Tecnologia Agrícola – Fixação biológica, parcelamento de N e adubação foliar

Publicado

em

*José Luiz Ioriatti Demattê

A descoberta de microrganismos fixadores de N tanto na rizosfera como na superfície das raízes pela pesquisadora J. Dobereiner, em 1961, permitiu que o tema fosse impulsionado por outros pesquisadores, inclusive na época atual de 2016, quando identificaram grande diversidade de bactérias fixadoras de N na cultura assim como observaram serem elas dependentes de variedades de cana. Entretanto, em condições de campo, a fixação biológica tem despertado controvérsias, pois mesmo quando confirmado o efeito positivo da planta sobre o desenvolvimento das bactérias não há evidências de que possa garantir o suprimento de N como observado (Dobereiner, 1992), inclusive em outros países como Austrália, África do Sul. Aliás, pesquisadores destes países enfatizaram que a fixação biológica do N em cana não é uma fonte significativa e confiável deste nutriente, embora bactérias fixadoras de N tenham sido isoladas no campo (para detalhes ver: Vitti et al., In Cana de Açúcar, Dinardo-Miranda et al. 2008).

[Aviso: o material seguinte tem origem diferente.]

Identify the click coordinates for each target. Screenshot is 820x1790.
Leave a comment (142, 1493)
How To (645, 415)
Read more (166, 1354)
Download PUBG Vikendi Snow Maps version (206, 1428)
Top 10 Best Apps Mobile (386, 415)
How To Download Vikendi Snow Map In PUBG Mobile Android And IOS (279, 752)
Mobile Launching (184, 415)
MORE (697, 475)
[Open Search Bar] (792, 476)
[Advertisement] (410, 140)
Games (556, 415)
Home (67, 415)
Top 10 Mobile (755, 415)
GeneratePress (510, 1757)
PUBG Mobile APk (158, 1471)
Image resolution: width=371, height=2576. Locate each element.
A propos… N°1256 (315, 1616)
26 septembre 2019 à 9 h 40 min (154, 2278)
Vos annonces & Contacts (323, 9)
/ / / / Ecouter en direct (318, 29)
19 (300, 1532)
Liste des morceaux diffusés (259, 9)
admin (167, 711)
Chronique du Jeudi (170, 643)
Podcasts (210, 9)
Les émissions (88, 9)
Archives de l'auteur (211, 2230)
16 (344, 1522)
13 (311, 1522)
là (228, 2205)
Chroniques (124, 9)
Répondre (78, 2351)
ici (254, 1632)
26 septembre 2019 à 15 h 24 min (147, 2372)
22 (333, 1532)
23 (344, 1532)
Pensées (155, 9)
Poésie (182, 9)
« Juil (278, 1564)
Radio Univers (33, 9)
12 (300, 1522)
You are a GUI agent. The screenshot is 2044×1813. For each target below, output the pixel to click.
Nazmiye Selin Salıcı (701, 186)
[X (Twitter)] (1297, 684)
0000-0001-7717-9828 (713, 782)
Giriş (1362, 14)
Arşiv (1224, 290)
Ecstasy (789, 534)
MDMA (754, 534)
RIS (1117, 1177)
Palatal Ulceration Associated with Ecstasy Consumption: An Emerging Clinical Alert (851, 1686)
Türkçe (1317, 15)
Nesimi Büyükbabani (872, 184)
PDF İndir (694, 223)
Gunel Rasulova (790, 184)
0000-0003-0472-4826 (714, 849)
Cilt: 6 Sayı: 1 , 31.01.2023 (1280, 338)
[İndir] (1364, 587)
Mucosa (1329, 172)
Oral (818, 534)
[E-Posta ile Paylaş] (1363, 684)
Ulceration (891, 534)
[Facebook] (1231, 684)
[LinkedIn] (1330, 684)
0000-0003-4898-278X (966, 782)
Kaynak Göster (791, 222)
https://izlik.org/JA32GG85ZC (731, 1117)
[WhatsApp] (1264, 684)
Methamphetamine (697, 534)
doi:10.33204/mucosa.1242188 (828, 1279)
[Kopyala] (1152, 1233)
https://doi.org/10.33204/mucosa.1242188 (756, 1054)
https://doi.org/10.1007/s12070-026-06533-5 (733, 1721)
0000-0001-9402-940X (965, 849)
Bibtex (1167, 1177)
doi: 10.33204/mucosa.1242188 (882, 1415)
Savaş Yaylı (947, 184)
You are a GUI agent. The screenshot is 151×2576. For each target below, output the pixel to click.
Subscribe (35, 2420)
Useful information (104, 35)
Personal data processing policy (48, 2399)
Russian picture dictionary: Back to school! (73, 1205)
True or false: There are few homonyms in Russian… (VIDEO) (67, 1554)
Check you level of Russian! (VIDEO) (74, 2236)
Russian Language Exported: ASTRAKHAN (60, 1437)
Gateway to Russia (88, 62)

Na Austrália Biggs et al. (2000), utilizando a técnica de 15 N, observaram que dos oito experimentos testados somente um deu resultado, porém questionável, pois os pesquisadores atribuem que situação específica do solo testado pode ter contribuído para o aumento informando. A contribuição da fixação biológica de N tem sido extremamente variável, mas a maioria dos autores atribuem valores na faixa de 7 kg de N (Ruschel et al. 1992).

Trabalhando com cana planta, Penatti e Donzelli (2000), em dose crescente de N com e sem inoculação da bactéria, não encontraram aumento da produtividade devido a inoculação nas quatro variedades testadas, inclusive na SP701143, tida como responsiva a inoculação. Estes mesmos autores trabalhando em soqueira de 4º corte, em solo arenoso (AQ) e de textura média (LVA9), com doses crescentes de N com e sem a inoculação da bactéria Acetobacter diazotrophicus aplicado na lateral da soqueira, não obtiveram ganho de t/ha com a inoculação. Na mesma época, tais autores aplicaram a bactéria em soqueira de 3º corte em 10 variedades, inclusive na SP 701143, em dose de 40 kg/ha de N e também não obtiveram respostas a inoculação da bactéria.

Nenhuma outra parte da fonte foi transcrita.